### Exercise description
A single number is all that's needed: how many lines in the data contain the string "trash".

==============================

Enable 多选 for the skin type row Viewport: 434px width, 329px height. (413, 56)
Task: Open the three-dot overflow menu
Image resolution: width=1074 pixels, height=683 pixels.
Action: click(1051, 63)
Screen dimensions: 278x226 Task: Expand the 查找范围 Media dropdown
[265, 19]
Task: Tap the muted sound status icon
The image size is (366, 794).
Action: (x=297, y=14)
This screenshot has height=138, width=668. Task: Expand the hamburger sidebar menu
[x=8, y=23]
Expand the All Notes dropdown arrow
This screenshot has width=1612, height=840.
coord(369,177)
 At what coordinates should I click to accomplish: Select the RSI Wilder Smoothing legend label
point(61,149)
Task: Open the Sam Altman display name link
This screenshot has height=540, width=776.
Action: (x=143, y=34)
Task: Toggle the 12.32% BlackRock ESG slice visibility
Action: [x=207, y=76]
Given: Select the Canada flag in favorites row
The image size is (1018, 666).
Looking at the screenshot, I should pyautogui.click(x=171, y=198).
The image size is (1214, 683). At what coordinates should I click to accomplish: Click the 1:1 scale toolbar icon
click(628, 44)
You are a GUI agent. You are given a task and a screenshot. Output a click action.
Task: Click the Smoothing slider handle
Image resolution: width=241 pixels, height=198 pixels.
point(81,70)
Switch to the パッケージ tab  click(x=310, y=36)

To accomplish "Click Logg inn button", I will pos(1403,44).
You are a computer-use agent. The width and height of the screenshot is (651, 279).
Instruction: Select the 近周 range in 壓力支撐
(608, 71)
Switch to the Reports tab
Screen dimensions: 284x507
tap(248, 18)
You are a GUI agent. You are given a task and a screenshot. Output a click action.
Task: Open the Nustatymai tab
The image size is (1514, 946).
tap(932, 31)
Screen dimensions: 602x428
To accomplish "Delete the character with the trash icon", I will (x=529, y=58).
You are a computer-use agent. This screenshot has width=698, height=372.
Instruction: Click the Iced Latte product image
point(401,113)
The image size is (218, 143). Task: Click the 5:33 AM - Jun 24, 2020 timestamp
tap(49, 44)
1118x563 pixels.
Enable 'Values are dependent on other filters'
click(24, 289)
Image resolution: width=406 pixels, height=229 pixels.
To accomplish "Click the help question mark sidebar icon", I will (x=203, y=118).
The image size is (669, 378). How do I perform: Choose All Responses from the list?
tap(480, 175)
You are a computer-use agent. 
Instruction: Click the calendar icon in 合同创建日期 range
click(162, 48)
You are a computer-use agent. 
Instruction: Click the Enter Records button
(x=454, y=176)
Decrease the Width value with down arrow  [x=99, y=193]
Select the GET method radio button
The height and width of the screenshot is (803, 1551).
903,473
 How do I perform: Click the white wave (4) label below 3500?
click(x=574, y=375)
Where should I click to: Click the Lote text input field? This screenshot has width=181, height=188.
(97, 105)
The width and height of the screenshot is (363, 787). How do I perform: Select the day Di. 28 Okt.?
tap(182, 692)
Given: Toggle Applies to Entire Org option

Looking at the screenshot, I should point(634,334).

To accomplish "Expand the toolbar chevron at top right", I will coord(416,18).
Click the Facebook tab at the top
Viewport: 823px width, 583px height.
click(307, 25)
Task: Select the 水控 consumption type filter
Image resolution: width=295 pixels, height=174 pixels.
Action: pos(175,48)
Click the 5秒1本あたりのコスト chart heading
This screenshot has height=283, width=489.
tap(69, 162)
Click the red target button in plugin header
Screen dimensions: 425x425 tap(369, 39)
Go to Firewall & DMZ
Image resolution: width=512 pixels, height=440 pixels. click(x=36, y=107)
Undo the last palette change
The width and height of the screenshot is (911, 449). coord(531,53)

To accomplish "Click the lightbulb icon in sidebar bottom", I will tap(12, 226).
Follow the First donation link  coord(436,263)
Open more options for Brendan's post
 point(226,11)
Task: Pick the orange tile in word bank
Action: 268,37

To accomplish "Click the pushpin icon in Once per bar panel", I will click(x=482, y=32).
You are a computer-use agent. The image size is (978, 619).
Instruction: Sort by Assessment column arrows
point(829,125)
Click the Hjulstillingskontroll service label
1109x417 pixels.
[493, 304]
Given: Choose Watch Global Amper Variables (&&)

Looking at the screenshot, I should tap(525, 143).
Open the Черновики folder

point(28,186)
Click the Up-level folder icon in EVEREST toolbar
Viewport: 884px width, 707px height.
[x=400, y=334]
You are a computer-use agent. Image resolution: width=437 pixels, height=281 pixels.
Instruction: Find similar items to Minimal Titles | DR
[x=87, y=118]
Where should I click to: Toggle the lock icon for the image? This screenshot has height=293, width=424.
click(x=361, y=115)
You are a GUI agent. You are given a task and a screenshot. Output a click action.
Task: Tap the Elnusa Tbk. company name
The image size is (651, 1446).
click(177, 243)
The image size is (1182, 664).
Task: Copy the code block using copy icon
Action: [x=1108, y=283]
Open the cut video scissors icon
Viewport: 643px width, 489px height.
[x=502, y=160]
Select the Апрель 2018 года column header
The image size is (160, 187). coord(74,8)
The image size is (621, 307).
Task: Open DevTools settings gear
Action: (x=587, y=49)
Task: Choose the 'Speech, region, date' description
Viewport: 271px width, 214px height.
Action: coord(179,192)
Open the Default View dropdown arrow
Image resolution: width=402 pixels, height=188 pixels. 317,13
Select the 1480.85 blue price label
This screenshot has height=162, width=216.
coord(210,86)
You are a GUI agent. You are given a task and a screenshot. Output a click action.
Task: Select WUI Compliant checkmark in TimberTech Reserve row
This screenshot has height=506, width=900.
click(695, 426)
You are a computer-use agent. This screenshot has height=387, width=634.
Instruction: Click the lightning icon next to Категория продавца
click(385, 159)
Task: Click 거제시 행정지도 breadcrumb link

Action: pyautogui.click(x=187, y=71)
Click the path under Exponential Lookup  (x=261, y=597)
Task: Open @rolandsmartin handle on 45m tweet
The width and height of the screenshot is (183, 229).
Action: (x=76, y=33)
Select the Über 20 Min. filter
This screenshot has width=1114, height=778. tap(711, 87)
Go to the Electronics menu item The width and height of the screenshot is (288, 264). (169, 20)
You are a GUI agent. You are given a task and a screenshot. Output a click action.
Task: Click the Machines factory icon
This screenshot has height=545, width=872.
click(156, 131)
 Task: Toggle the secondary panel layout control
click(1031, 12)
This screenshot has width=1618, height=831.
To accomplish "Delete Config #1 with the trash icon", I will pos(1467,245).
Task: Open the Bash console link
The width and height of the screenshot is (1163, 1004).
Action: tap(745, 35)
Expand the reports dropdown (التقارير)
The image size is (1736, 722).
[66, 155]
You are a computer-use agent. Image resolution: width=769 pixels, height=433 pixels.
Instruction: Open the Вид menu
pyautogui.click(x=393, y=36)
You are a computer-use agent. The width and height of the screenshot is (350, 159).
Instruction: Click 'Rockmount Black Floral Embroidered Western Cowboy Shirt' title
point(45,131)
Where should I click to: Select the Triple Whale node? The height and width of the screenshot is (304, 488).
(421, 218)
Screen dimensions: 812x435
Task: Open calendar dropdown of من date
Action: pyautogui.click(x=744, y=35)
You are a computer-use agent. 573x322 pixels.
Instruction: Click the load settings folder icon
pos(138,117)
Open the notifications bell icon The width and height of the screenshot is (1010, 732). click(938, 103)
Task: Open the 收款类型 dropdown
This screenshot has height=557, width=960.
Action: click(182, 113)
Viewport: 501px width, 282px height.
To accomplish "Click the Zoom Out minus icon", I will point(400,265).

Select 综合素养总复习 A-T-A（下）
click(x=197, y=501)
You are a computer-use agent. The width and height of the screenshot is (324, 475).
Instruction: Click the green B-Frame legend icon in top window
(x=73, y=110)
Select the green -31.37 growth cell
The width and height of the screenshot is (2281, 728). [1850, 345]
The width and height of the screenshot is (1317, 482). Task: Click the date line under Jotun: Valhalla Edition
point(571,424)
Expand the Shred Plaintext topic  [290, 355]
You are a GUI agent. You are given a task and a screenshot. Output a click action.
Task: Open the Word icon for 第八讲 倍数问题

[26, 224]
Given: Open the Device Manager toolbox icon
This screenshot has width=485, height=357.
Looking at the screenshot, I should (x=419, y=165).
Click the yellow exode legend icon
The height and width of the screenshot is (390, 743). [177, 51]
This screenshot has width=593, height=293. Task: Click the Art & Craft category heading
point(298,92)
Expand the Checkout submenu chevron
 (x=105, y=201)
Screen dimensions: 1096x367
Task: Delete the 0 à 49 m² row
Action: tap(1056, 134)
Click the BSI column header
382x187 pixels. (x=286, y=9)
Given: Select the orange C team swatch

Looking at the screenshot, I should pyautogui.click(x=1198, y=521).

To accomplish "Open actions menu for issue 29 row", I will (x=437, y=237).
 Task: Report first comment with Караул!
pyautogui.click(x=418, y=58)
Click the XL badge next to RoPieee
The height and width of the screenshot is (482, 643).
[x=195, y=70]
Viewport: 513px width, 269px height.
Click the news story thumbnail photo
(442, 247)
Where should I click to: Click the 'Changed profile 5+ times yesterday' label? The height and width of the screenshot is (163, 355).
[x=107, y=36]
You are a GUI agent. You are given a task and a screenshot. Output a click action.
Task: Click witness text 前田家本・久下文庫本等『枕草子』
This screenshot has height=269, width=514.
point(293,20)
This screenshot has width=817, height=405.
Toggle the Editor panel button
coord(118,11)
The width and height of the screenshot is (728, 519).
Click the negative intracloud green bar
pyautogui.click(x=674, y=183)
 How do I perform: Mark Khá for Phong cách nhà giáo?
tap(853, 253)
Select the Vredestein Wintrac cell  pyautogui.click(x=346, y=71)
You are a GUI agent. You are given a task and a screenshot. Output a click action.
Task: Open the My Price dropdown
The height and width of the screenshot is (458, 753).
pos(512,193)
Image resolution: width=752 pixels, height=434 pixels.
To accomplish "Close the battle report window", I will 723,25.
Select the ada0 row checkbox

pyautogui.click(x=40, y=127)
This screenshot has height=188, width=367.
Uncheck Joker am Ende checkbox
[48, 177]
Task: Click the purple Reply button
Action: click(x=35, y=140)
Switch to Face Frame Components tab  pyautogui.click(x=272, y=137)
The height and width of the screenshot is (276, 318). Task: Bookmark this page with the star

==============================

### Reply
2